Competition from Large Retailers and Consumer Shifts

Beyond rising costs, confectionery businesses face growing competition from large retail chains and discount stores. Doughnuts and other baked goods are widely available at supermarkets, often at significantly lower prices. A doughnut in a large store costs around PLN 3, while artisan confectioneries charge over PLN 20 for handcrafted alternatives. This pricing disparity has influenced consumer behavior, with many choosing cheaper alternatives or limiting their purchases, even on Fat Thursday.

Debt Trends in the Confectionery Industry

Unlike retailers, doughnut producers (PKD 1071Z – bread and confectionery production) have seen a decline in outstanding debt, which fell by 12% year-on-year. However, the total unpaid debt in this sector remains high at PLN 200 million, ten times more than that of confectionery retailers.

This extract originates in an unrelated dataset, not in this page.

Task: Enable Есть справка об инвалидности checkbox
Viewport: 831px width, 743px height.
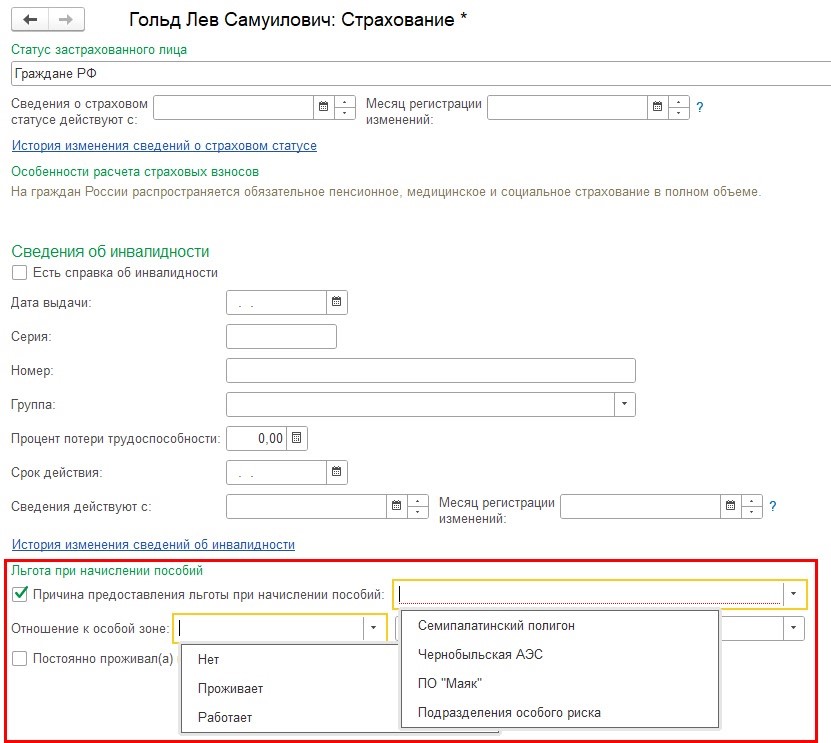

Producers of raw materials for confectionery, such as butter, flour, and fruit fillings, have seen improvements in their financial standing. The overdue non-credit debt of dairy product manufacturers (PKD 105) declined by 57%, while flour producers (PKD 1061Z) reduced their liabilities by 62.7%. The most significant improvement was recorded in the oil and fat production sector (PKD 104), where outstanding debt decreased by 72% year-on-year, falling from PLN 100 million to under PLN 30 million.

Future Outlook for the Industry

According to Waldemar Rogowski, chief analyst at BIG InfoMonitor, several factors contribute to the varying financial conditions within the sector. Producers who own their sales networks and supply frozen bakery products to supermarkets have more financial stability than smaller artisan bakeries. Additionally, industrial-scale confectioneries benefit from automation, which reduces labor costs, while craft bakeries rely on more expensive raw materials and manual labor.

Despite some improvements in raw material production, the long-term outlook for traditional confectionery businesses remains uncertain. The shift in consumer preferences toward health-conscious choices and continued financial pressures may reshape the industry in the coming years.